22 de abril de 2021
Por Caio César Rodrigues
Em 21/11/2017, a 36ª Câmara de Direito Privado do TJ/SP proferiu famosa decisão com entendimento de que, “por se tratar de bem imaterial com conteúdo patrimonial, em tese, não há óbice para que a moeda virtual possa ser penhorada para garantir a execução”, apenas negando provimento ao pedido de envio de ordem de penhora de eventuais criptomoedas do Executado por falta de comprovação da efetiva titularidade destes bens.
Desta forma, evidentemente houve a abertura de precedente para posteriores pedidos neste sentido, desde que comprovada sua a existência, deixando muitos advogados (as) bem animados à época com sua repercussão.
Entretanto, não é isso que vem ocorrendo. Desde então, outros julgamentos de casos semelhantes ocorreram, nos quais se observa constantemente enorme dificuldade para o deferimento da almejada medida de constrição de moedas virtuais para satisfação de Execução
Dentre estes julgados, em 05 de abril de 2021, foi proferido recente Acórdão nº 2021.0000251360, pela 17ª Câmara de Direito Privado do Tribunal de Justiça de São Paulo, no qual se evidencia bem o óbice existente.
Trata-se de recurso de agravo de instrumento, em que busca a Exequente pela modificação de decisão que indeferiu seu pedido de realização de pesquisas de valores perante as operadoras de criptomoedas, visando verificar se eventualmente a Executada detém tais valores, e, sendo positivo, fosse deferida sua penhora.
Neste sentido, o Exequente, visando preencher o requisito estabelecido pelo supramencionado precedente de 2017, busca a comprovação da titularidade destes ativos por parte do Executado, através da expedição de ofícios às exchanges, ou seja, às empresas que efetivamente armazenam e/ou negociam as moedas virtuais, para só então pretender pelo envio de ordem de penhora.
Contudo, o pedido recursal foi negado. Em sua fundamentação, explicam os julgadores que, ainda assim, seria necessária prévia comprovação nos autos de que efetivamente os Executados são possuidores do bem, e, fora isso, escoram seu entendimento de impossibilidade na ausência de regulamentação em relação a comercialização das moedas virtuais no Brasil.
Baseiam-se os Magistrados no Comunicado nº 31.379, emitido pelo Banco Central em 16/11/2017 (anterior ao precedente), o qual faz saber que essas empresas “não são reguladas, autorizadas ou supervisionadas” pelo mesmo, não havendo, além disso, “arcabouço legal e regulatório relacionado com o Sistema Financeiro Nacional, dispositivo específico sobre moedas virtuais”, desta maneira não regulando nem supervisionando operações com moedas virtuais.
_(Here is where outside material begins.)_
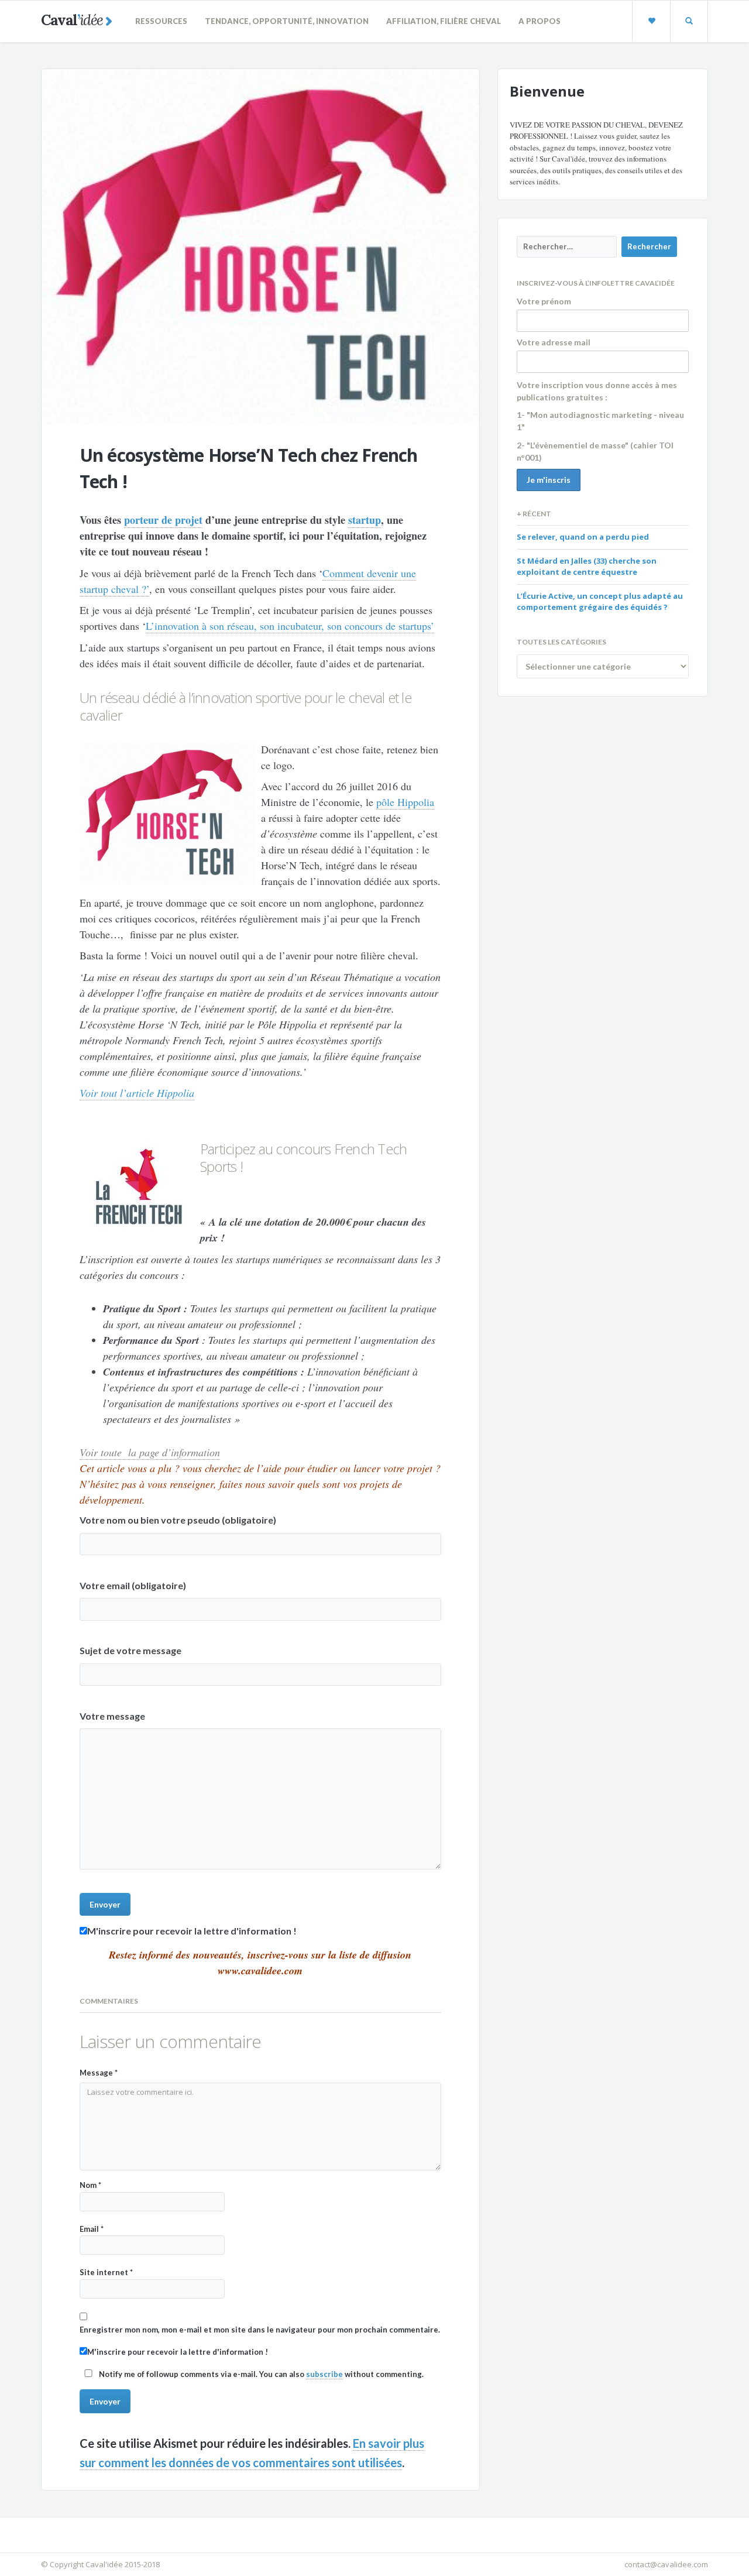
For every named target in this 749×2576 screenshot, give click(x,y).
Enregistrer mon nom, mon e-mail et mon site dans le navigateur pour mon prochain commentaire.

Com isso, se evidencia de forma límpida outro obstáculo apontado pelos Magistrados: justamente a não regulação das exchanges e das próprias operações com criptomoedas. Não se mostra de grande utilidade o entendimento precedente já mencionado – de que seria sim efetivamente possível a penhora de moedas virtuais – sendo que, evidentemente, não haverá como isto se concretizar de maneira prática.
Em outras palavras, de nada adianta ser reconhecida a penhorabilidade de criptomoedas, no passo em que, primeiro, não será possível realizar a busca de eventuais ativos através de expedição de ofício para comprovar sua existência, e, ainda que se consiga esta comprovação de alguma outra maneira, não será admito o pedido de envio de ordem de penhora efetivamente.
De acordo com a Crypto.com – empresa de pesquisa e análise de dados de criptomoedas – após realizar levantamento no final de 2020 junto a seis corretoras de criptomoedas atuantes no Brasil, foi constatado um notório crescimento tanto no número de usuários nestas exchanges, quanto na quantidade de negociações, evidenciando o aumento de adoção de investimentos em criptoativos por parte dos brasileiros.
Este fato, somado à já sabida crescente possibilidade da utilização de moedas virtuais para compra e venda no dia a dia, tanto no campo dos investimentos até como moeda de pagamento no varejo, cada vez mais ampla com o avanço tecnológico e a adaptação do mercado, torna a situação de fato preocupante. Isto porque, na medida em que boa parte do patrimônio de devedores, tanto empresas quanto pessoas físicas, poderá ser formado essencialmente de moedas virtuais, poderão não ser, portanto, atingidos em ações executórias.
Ante todo o exposto, se mostra de suma importância que o Banco Central comece a se adaptar às mudanças, já não tão recentes, no cenário monetário mundial, no qual o Brasil e os brasileiros estão cada vez mais presentes. Neste passo, a regulamentação e autorização do uso de moedas virtuais, mais que nunca, vem se mostrando imprescindíveis para diversas finalidades, entre elas, a viabilização de penhora destes bens para satisfação de Execuções.